Он поставил на магнитофон ленту и включил аппарат. «Дамы и господа. Товарищи. Сейчас перед вами выступит всемирно известная группа „Мухомор“ — отцы новой волны в Советском Союзе. В своих песнях ребята поют о природе, о женщинах, о любви к своей великой стране. Искренность их песен снискала им мировую популярность». «Мухомор», — сначала по-английски, а затем — по-русски произнёс с ленты мужественный голос. А потом началось такое, что мы принялись дико хохотать, бить друг друга по плечам и головам, топать ногами и рыдать от восторга. На записи мужественные и немужественные голоса читали стихи под фонограммы музыкальных произведений, которые в то время наиболее часто звучали по радио и телевидению и являлись фирменной маркой советского вещания — от «Танца с саблями» Хачатуряна до Джо Дассена и Поля Мориа. Стихи же были безумно смешные и абсурдные, приводить их я здесь не буду, хотя и помню наизусть достаточно много. Если хотите — приходите ко мне, я вам почитаю, а ещё лучше — обратитесь к самим «Мухоморам».

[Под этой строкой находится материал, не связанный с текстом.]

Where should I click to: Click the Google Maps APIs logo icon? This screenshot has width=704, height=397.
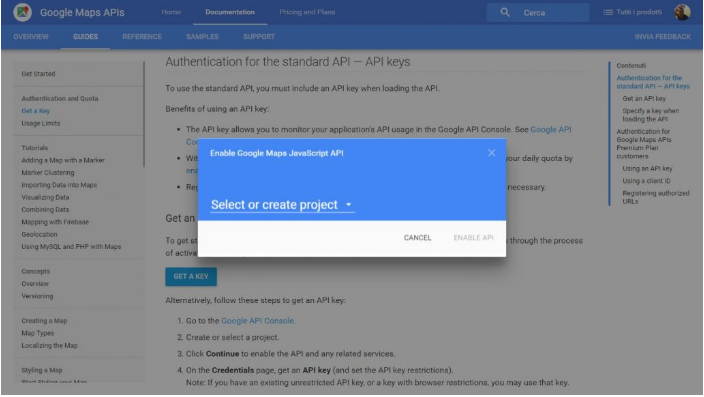22,12
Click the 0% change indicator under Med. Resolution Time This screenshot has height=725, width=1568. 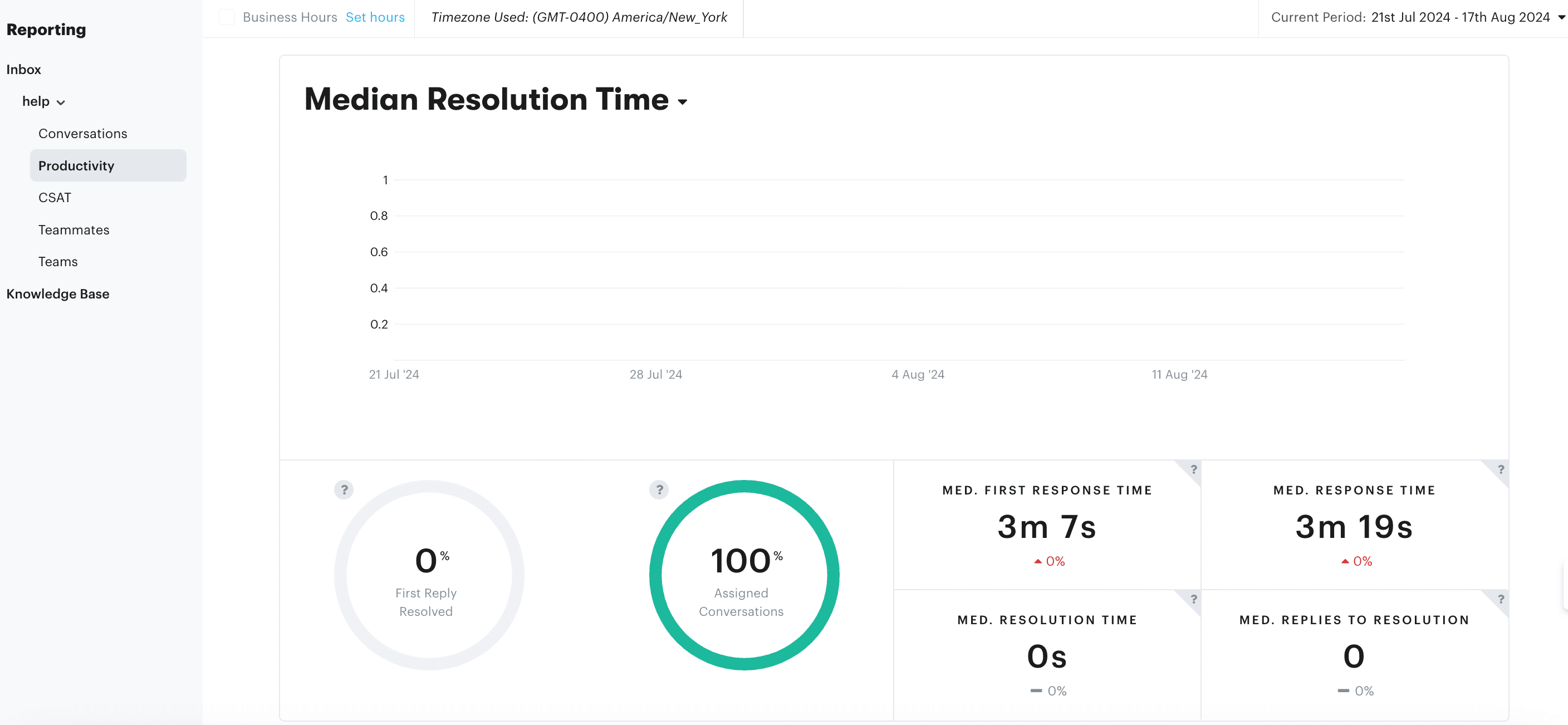point(1047,690)
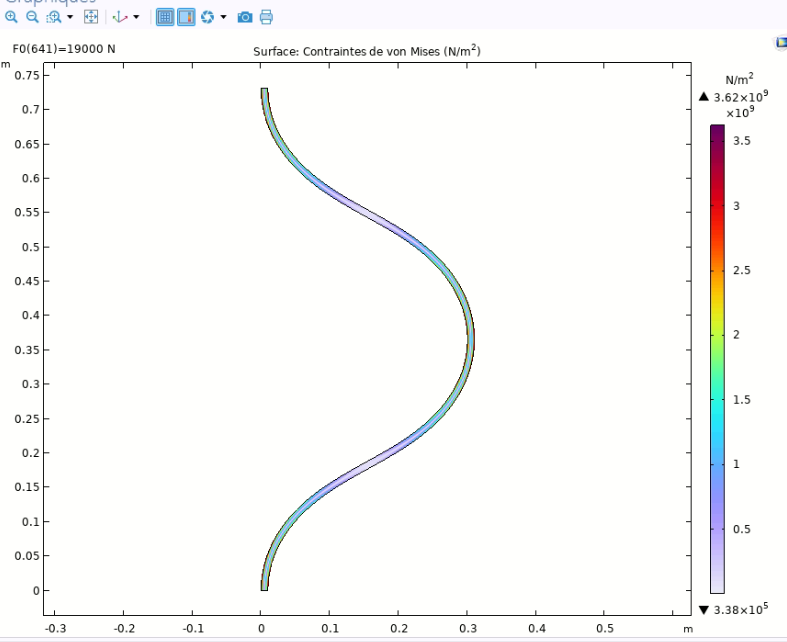Print the graphics with printer icon
The width and height of the screenshot is (787, 642).
click(266, 17)
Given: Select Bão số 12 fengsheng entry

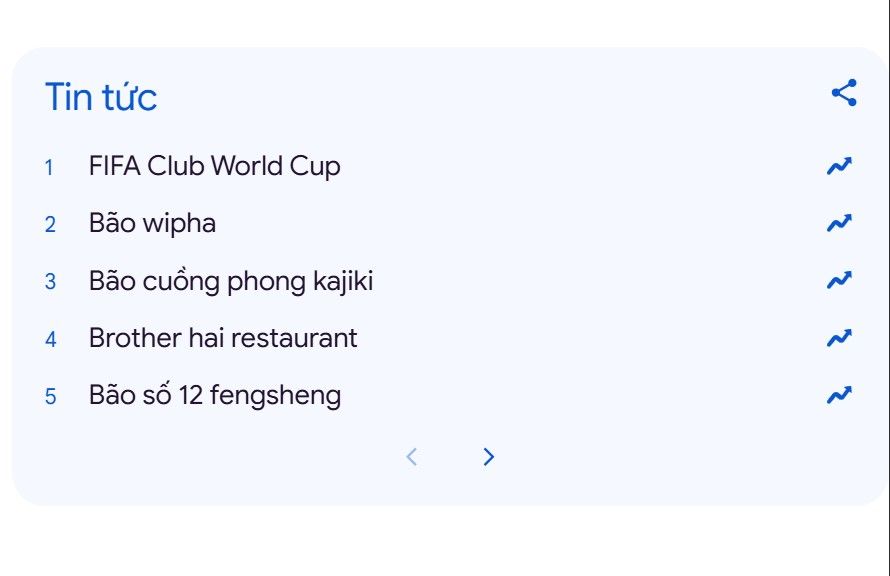Looking at the screenshot, I should coord(214,395).
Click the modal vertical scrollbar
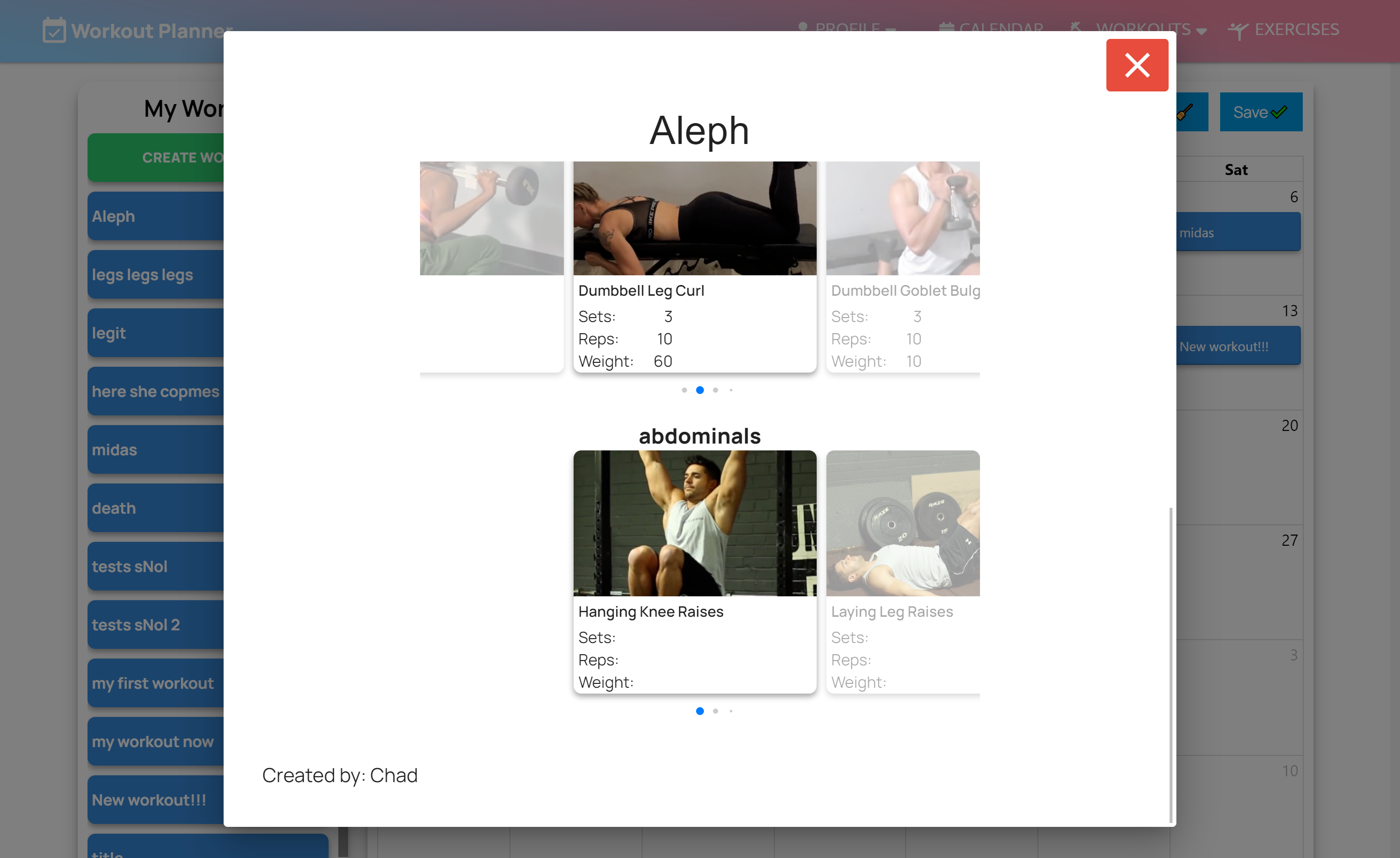Image resolution: width=1400 pixels, height=858 pixels. 1171,665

В общем, бородачи были нашего поля ягоды, а может быть, мы — их поля, это неважно. Главное — мы моментально нашли общий язык и стали рассказывать друг другу о бесчинствах, которые мы творили в Ленинграде, а они — в Москве.

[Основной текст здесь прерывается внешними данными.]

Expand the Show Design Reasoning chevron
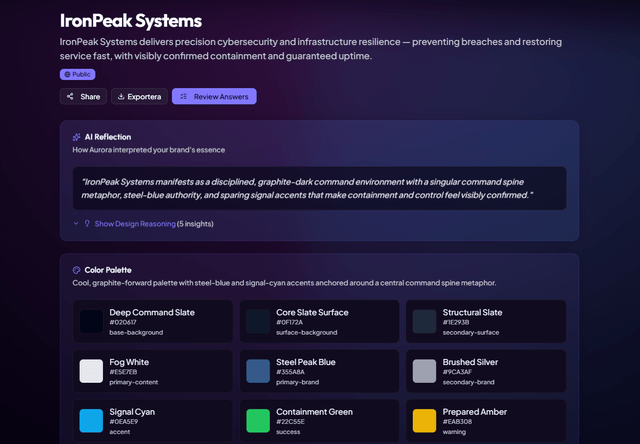The image size is (640, 444). pyautogui.click(x=76, y=224)
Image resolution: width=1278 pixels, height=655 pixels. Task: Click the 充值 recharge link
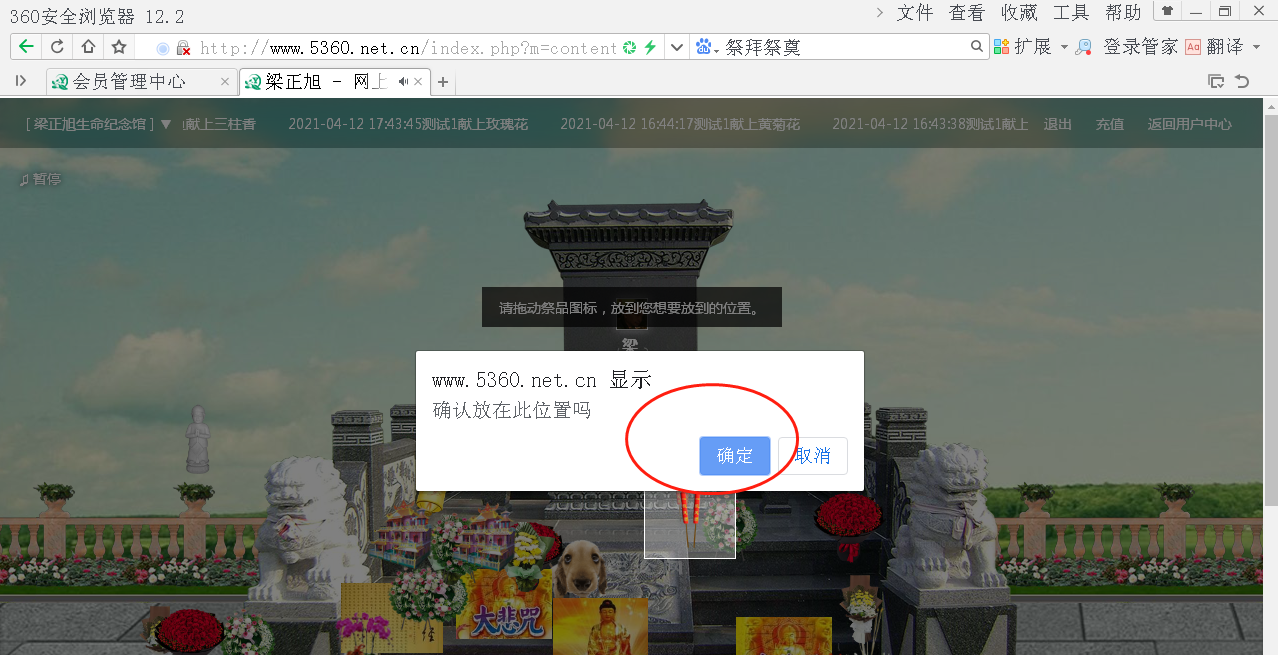tap(1109, 124)
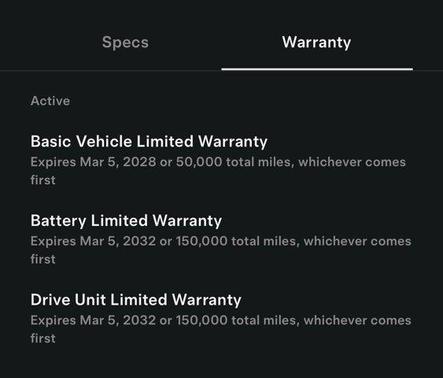This screenshot has height=378, width=443.
Task: Select the Warranty tab
Action: pyautogui.click(x=316, y=42)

Неожиданно раздался звонок в дверь — звонили, но хозяева попросили нас всех замолчать, выключили магнитофон, Володя пошёл открывать дверь, а Серёжа остался в комнате. Володя вернулся к нам в сопровождении молодого человека всё в тех же солдатских сапогах, и мы поняли, что это ещё один «Мухомор». Нам было приятно, что задолго до концерта публика уже потихоньку собиралась.
— Свэн, — представился вновь прибывший.
— Свин, — сказал Свин, протягивая руку.
Вошедший вопросительно посмотрел на всех присутствующих, помолчал, потом с нажимом повторил:
— Свэн.
— Свин, — улыбаясь, ответил Свин.
Очевидно, юноша подумал, что его дразнят, и не знал, как поступить, — обижаться на такую глупость не позволяло вроде бы реноме «Мухомора», но нужно было что-то делать — все смотрели на него и ждали продолжения, и он сказал уже без нажима и с интонацией «ну ладно вам»:
— Свэн.
— Свэн, да это Свинья, его зовут так, — выручил друга Серёжа.

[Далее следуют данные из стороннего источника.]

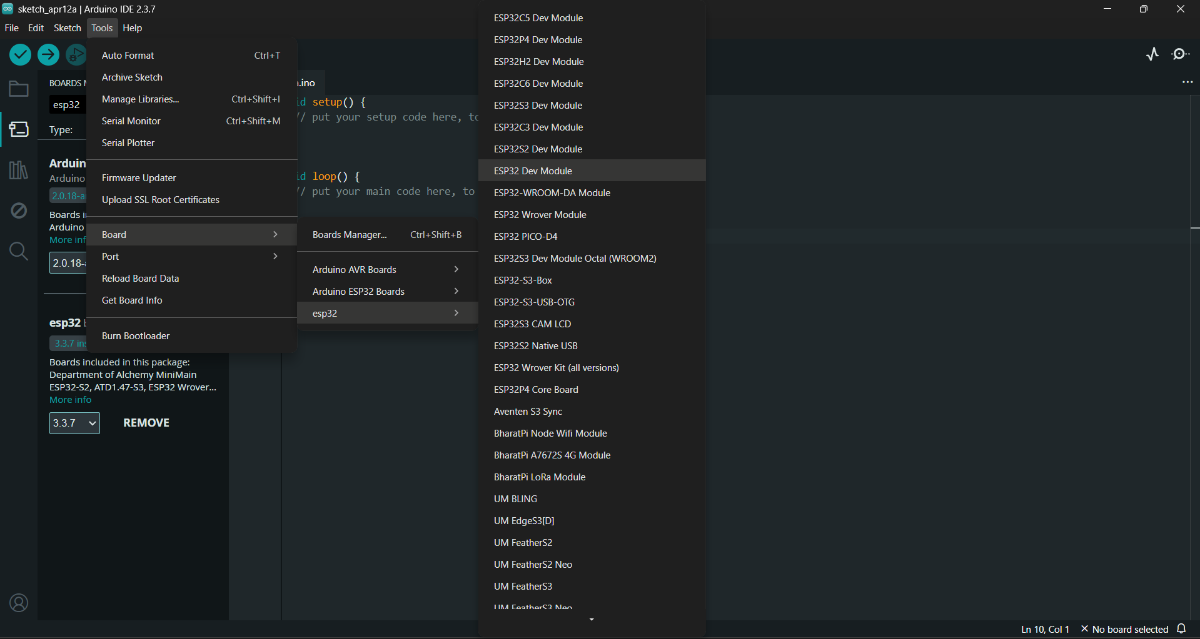Open Library Manager books icon
The height and width of the screenshot is (639, 1200).
(x=19, y=170)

— Свэн, — повторил совсем смешавшийся Свэн.
Все окончательно развеселились, в том числе и Свэн, и продолжили прослушивание записи «Мухоморов», попивали чай с бубликами, отогревались в уютной тёплой квартире. Мы совсем было разомлели и стали даже подрёмывать, как пришёл Троицкий.
После прозвона, естественно, «кодом», он влетел в комнату, не раздеваясь, окинул нас всех цепким взглядом, сказал «привет» и вызвал Свина на лестницу для конфиденциальной беседы. Через пять минут (вот это деловой разговор!) Свин вернулся и сказал:
— Одевайтесь, поехали. Всё в порядке. Концерт будет. Троицкий выставляет бухалово, играть можно всю ночь. Аппарат есть.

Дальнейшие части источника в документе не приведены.